Quand les rideaux étaient fermés, les teintes devenaient cependant
assez harmonieuses, le salon paraissait presque propre. Mais Félicité
avait rêvé un autre luxe. Elle voyait avec un désespoir muet cette
misère mal dissimulée. D’habitude, elle se tenait dans le salon, la
plus belle pièce du logis. Une de ses distractions les plus douces et
les plus amères à la fois, était de se mettre à l’une des fenêtres de
cette pièce, qui donnaient sur la rue de la Banne. Elle apercevait de
biais la place de la Sous-Préfecture. C’était là son paradis rêvé.

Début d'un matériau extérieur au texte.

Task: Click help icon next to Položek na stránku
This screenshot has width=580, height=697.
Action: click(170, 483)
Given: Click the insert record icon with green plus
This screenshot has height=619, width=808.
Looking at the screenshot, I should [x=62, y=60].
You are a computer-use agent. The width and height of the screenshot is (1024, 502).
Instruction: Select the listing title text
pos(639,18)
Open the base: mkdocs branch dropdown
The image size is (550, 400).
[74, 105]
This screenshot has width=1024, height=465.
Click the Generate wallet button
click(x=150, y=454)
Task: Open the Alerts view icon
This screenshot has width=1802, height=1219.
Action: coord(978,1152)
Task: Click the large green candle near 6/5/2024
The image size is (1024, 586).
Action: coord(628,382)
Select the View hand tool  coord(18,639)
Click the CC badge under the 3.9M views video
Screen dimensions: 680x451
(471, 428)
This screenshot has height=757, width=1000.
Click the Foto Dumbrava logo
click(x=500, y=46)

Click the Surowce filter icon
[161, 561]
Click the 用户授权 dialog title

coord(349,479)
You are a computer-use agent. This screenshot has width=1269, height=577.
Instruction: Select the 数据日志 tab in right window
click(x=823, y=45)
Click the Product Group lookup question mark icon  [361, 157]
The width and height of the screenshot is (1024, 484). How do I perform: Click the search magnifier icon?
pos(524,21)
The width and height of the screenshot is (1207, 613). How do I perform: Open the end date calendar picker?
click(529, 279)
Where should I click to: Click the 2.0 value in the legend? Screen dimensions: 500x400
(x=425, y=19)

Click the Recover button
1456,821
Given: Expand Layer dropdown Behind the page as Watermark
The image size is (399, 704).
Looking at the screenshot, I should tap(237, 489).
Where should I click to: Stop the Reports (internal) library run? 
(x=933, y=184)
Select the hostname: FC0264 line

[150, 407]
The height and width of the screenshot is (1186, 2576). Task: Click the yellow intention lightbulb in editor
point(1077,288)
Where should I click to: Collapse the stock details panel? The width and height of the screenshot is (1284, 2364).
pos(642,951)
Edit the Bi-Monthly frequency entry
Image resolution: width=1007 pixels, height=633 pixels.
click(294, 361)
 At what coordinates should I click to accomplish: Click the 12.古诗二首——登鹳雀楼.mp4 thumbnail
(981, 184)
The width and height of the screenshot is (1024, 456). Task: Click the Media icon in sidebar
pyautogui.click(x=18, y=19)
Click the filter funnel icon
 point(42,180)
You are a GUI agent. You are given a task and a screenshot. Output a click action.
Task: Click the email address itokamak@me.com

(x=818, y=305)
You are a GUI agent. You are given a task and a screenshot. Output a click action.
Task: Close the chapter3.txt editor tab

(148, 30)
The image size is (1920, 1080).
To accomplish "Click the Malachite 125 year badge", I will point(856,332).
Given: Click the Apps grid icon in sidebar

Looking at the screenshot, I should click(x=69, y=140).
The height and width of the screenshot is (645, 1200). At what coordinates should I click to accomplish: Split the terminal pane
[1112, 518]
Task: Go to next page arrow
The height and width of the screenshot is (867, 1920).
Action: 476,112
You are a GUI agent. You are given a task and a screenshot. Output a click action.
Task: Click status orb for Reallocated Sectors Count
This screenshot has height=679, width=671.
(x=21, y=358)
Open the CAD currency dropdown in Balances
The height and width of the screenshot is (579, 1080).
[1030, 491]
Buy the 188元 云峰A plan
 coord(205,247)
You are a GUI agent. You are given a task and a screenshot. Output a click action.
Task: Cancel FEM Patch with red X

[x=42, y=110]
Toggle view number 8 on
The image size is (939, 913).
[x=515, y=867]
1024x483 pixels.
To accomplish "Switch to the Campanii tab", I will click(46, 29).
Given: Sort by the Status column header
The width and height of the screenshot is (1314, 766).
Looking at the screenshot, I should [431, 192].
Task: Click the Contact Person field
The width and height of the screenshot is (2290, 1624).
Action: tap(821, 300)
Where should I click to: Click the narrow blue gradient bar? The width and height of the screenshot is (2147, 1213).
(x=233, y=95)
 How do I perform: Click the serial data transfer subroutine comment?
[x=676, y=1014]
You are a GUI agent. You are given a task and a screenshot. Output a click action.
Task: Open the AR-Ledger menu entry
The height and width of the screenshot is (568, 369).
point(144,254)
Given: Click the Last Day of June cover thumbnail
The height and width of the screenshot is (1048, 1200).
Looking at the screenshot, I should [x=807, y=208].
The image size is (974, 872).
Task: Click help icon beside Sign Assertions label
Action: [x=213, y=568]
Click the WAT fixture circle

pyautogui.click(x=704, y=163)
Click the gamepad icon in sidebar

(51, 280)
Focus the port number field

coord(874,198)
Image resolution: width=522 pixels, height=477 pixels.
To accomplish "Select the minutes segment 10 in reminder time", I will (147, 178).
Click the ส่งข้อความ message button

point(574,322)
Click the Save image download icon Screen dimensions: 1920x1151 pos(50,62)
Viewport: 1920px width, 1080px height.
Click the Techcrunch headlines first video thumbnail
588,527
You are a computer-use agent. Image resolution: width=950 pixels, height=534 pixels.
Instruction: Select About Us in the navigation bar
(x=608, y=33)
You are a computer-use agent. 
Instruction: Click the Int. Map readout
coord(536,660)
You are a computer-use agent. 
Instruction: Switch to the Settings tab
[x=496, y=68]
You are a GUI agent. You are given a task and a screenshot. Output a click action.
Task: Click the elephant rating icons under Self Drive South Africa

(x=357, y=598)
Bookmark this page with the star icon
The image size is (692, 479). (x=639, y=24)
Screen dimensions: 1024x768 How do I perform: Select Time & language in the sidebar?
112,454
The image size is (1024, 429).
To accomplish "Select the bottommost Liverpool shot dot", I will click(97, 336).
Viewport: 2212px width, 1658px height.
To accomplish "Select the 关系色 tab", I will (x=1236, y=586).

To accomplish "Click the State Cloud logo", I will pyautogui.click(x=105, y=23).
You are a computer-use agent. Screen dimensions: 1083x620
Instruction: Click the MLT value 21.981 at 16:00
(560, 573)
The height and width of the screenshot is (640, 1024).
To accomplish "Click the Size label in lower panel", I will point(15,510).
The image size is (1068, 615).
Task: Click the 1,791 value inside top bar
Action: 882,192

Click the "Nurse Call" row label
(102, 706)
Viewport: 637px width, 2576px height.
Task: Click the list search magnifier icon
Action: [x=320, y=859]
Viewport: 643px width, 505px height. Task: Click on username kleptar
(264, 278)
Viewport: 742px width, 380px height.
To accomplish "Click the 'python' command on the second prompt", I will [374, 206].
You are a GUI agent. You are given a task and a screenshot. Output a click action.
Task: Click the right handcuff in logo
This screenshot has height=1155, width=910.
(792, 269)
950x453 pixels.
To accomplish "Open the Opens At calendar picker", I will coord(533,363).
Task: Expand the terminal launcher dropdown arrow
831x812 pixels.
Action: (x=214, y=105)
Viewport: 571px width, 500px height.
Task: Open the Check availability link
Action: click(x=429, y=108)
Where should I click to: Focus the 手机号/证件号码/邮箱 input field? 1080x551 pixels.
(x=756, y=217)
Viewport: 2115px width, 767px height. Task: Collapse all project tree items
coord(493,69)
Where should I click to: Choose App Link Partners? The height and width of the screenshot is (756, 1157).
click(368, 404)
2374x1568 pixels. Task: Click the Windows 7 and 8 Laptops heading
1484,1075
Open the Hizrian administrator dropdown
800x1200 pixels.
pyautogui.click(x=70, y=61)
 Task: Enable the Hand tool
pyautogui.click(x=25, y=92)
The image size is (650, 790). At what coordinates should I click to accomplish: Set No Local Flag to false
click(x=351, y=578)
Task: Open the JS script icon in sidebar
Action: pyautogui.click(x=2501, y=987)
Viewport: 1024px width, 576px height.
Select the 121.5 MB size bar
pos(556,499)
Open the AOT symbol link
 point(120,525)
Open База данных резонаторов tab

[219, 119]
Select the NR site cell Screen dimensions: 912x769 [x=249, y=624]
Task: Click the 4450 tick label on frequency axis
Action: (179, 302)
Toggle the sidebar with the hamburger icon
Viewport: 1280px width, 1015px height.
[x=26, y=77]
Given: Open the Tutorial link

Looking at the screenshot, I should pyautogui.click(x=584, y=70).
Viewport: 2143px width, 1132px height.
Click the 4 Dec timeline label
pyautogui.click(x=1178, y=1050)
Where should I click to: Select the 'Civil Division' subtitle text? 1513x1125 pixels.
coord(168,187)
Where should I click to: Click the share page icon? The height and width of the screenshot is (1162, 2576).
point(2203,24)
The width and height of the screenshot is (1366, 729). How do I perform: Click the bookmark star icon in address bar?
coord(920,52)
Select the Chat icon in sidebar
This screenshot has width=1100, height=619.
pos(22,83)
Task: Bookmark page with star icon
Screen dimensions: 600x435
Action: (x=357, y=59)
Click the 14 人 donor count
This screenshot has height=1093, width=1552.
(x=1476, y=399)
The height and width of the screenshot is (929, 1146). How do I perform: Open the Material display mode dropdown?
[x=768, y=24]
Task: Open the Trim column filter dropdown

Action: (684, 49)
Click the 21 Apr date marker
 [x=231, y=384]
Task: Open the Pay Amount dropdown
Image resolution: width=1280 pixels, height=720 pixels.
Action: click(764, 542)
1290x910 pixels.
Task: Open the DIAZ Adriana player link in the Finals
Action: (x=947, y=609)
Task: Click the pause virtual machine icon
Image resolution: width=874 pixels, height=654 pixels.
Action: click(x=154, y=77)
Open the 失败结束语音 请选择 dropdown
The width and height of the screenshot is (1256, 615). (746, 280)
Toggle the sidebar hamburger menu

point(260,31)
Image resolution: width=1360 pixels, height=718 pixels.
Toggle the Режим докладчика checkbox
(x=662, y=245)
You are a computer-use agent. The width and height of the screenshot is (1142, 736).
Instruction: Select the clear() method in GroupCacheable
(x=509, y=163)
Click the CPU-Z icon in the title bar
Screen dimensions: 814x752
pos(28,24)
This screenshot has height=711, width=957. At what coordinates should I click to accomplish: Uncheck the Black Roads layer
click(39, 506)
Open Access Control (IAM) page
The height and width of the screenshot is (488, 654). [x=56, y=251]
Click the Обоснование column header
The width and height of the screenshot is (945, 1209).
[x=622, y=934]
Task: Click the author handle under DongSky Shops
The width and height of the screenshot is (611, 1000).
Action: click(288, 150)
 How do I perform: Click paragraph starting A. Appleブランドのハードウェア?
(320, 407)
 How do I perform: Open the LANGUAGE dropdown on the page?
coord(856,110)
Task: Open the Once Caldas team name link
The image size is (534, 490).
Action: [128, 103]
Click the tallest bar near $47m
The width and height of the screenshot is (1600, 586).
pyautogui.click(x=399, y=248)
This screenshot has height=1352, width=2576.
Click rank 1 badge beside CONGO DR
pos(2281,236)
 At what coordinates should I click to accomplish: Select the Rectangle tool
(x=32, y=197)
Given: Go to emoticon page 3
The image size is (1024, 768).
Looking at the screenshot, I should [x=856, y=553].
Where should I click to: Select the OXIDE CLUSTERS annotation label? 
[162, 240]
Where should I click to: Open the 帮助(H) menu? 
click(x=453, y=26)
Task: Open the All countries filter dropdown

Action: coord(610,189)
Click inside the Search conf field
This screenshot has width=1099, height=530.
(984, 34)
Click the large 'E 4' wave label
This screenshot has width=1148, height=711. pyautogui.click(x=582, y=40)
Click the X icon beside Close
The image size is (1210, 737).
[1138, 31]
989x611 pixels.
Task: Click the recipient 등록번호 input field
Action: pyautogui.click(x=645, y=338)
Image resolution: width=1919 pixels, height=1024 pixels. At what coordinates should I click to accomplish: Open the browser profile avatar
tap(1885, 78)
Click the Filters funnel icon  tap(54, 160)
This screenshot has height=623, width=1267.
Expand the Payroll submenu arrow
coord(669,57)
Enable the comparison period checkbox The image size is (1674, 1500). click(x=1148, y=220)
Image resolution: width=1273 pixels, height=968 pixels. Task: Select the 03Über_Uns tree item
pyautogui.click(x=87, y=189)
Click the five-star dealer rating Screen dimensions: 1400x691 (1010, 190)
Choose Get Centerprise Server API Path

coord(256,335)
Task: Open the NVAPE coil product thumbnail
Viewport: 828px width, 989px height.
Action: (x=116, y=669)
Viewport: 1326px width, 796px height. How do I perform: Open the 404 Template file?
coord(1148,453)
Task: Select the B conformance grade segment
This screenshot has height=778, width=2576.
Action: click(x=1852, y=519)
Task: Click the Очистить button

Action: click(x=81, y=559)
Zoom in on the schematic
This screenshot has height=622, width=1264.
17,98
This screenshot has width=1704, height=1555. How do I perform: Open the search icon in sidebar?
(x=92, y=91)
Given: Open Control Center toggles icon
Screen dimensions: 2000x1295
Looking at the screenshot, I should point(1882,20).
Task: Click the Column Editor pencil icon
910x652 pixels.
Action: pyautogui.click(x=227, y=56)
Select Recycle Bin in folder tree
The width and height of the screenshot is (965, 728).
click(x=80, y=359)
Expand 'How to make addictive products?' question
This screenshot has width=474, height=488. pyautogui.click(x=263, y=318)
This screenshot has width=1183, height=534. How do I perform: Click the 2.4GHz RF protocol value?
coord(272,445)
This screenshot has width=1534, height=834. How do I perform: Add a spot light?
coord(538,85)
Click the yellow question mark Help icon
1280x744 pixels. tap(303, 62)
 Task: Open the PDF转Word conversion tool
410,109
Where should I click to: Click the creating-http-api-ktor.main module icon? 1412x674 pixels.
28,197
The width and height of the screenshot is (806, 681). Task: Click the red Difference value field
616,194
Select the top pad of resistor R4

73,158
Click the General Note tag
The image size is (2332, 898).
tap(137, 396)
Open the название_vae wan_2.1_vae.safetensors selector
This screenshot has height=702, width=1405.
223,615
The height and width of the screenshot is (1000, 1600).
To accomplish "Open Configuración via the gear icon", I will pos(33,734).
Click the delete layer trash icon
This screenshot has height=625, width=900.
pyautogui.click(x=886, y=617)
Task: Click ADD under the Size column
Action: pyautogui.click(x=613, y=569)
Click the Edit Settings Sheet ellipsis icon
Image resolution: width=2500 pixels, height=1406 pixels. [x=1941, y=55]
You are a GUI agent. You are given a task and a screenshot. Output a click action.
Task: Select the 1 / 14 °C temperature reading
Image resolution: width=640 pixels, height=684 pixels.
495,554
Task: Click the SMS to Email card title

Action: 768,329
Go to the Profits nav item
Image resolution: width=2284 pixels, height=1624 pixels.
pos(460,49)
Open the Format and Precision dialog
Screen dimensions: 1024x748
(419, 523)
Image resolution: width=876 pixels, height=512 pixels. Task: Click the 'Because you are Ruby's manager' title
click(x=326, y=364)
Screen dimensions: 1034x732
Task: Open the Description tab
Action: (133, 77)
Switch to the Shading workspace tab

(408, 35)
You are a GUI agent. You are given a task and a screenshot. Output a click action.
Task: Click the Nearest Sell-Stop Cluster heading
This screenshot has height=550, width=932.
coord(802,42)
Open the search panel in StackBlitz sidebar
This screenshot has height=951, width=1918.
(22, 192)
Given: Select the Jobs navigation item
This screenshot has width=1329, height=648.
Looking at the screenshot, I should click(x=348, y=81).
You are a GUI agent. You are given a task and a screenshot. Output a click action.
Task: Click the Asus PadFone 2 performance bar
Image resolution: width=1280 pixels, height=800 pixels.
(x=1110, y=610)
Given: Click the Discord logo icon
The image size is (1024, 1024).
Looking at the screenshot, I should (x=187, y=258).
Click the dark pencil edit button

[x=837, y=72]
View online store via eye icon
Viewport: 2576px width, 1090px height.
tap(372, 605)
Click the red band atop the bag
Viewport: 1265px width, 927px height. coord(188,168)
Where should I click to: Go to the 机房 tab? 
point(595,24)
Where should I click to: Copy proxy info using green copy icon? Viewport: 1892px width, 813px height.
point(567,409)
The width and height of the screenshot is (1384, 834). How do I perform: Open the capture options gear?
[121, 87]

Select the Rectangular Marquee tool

Cette petite place, nue, proprette, aux maisons claires, lui semblait
un Éden. Elle eût donné dix ans de sa vie pour posséder une de ces
habitations. La maison qui formait le coin de gauche, et dans laquelle
logeait le receveur particulier, la tentait surtout furieusement. Elle
la contemplait avec des envies de femme grosse. Parfois, lorsque les
fenêtres de cet appartement étaient ouvertes, elle apercevait des coins
de meubles riches, des échappées de luxe qui lui tournaient le sang. : Park and Suites proprietaire
À cette époque, les Rougon traversaient une curieuse crise de vanité et
d’appétits inassouvis. Leurs quelques bons sentiments s’aigrissaient.
Ils se posaient en victimes du guignon, sans résignation aucune, plus
âpres et plus décidés à ne pas mourir avant de s’être contentés. Au
fond, ils n’abandonnaient aucune de leurs espérances, malgré leur âge
avancé ; Félicité prétendait avoir le pressentiment qu’elle mourrait
riche. Mais chaque jour de misère leur pesait davantage.